**Passage shown**.
Kernel methods emerged among the most powerful tools available for a wide range of machine learning
and more general function estimation problems. Kernels methods, broadly construed on Support
Vector Machines (SVM) (and Relevance Vector Machines (RVM)), are widely considered as modern
intelligence machines. They combine principles from statistics, optimization and learning in a sound
mathematical framework able to solve large and complex problems in the areas of intelligent control
and industry, information management, information security, finance and business, bioinformatics and
medicine.
Intelligent Control and Industry
Intelligent signal processing aiming at quality monitoring, fault detection and control in an industrial
process is performed by SVMs in [27, 31, 29] as part quality monitoring tools by analyzing complete
data patterns. Assessment of the designed model is done by comparing it to RBF neural networks.
Results show that SVM models with appropriately selected kernels present superior performance. This
is even more marked when looking at the separability in the chosen high-dimensional feature space
by SVM, which confirms that the kernel parameters indeed have an effect on the desired
accuracy [28].
SVMs are able to handle feature spaces of high dimension and automatically choose the most
discriminative features for estimation problems. In regression problems, more generalized forms based
on some distance measure should be investigated. Under the assumption that Euclidean distance has a
natural generalization in form of the Minkovsky distance function, the author proposed in [30] a new
kernel function for model regression. It was tested in the setting of the Box-Jenkins furnace time series
experiencing significant rise in the overall accuracy. In [10] the author together with other researchers
successfully design a support vector regression based model in the sagittal plane for control of a biped
robot.
Information Management
Computers do not “understand” the content of a book or a document, before retrieving, translating, recommending or summarizing it. Yet they exhibit (approximately) a behavior that we would consider intelligent. They do it by analyzing many examples of the appropriate behavior, and then learning to emulate it. Most successes depend on statistical pattern analysis and inductive learning inference based on a large number of pattern instances. In [51] a proposal for (and a review of) kernel techniques and approaches are presented in the scope of text classification, a crucial stage to information retrieval and modern search engines.
With the huge amount of information available in digital form, the computational intelligence models
should be able to deal with (i) almost infinitely many unlabeled data (ii) to integrate learning models
and (iii) to distribute tasks to solve the complex problems involved. The former issue is tackled
in [49, 50] while for solving the latter two a distributed text classification with ensemble kernel-based
learning approach is presented in [47].

**Records**.
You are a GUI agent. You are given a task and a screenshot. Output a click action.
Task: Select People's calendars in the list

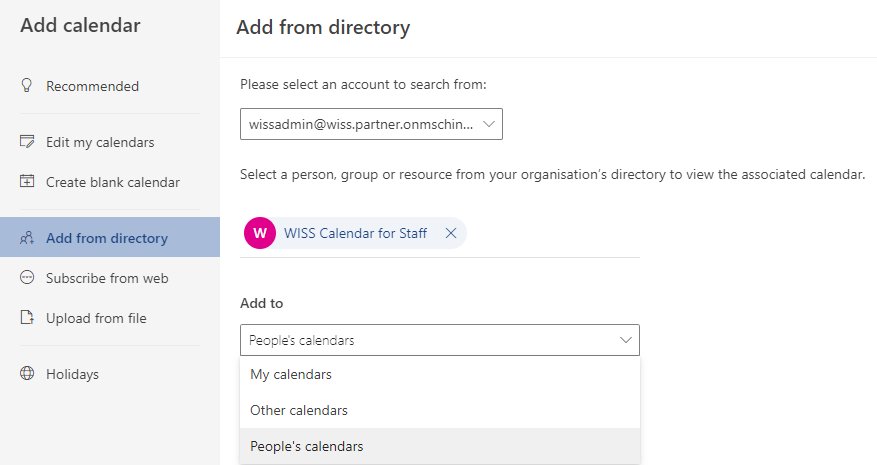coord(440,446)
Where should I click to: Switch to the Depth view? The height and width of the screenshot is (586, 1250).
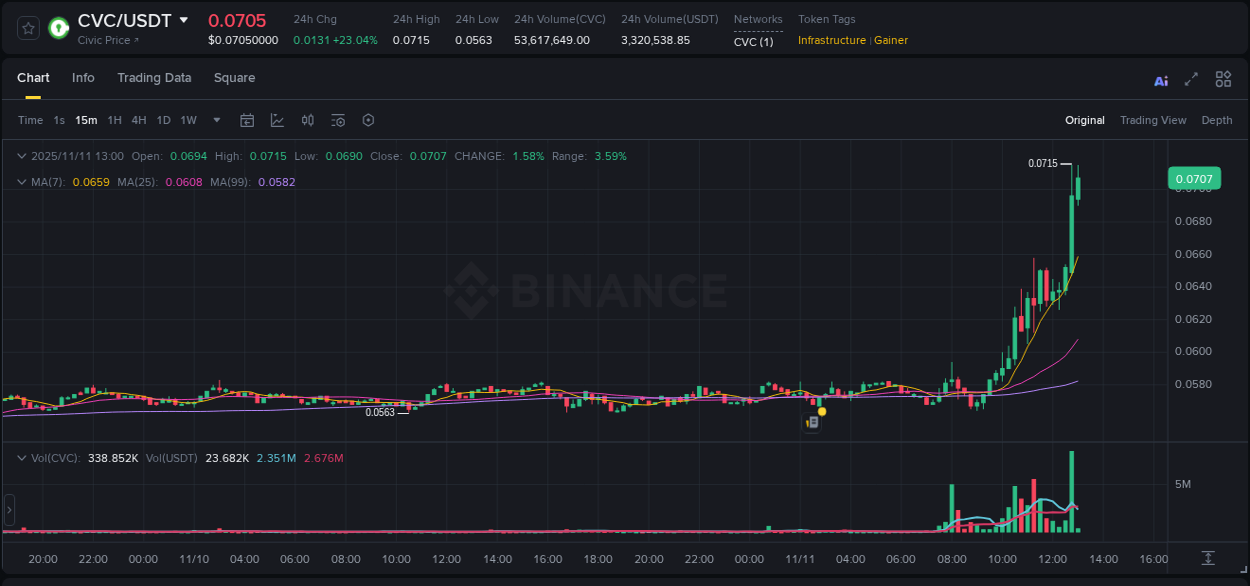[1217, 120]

==

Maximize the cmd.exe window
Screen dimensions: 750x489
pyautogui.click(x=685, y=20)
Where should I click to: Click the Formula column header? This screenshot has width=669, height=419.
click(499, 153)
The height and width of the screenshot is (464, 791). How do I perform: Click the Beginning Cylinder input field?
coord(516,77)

--

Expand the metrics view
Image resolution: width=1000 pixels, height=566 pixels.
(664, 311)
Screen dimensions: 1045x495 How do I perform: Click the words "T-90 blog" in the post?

**Assignment 1**.
According to the passage on kernel methods, what setting was the proposed new kernel function for model regression tested in?
**Assignment 2**.
Copy the kernel methods passage again, everything from "Intelligent Control and" down to "RBF neural networks.", renaming "RBF neural networks" as "decision trees".
**Assignment 3**.
Translate this sentence from the kernel methods passage into Spanish: "Yet they exhibit (approximately) a behavior that we would consider intelligent."

**Task answer 1**.
The Box-Jenkins furnace time series.

**Task answer 2**.
Intelligent Control and Industry
Intelligent signal processing aiming at quality monitoring, fault detection and control in an industrial
process is performed by SVMs in [27, 31, 29] as part quality monitoring tools by analyzing complete
data patterns. Assessment of the designed model is done by comparing it to decision trees.

**Task answer 3**.
Sin embargo, muestran (aproximadamente) un comportamiento que consideraríamos inteligente.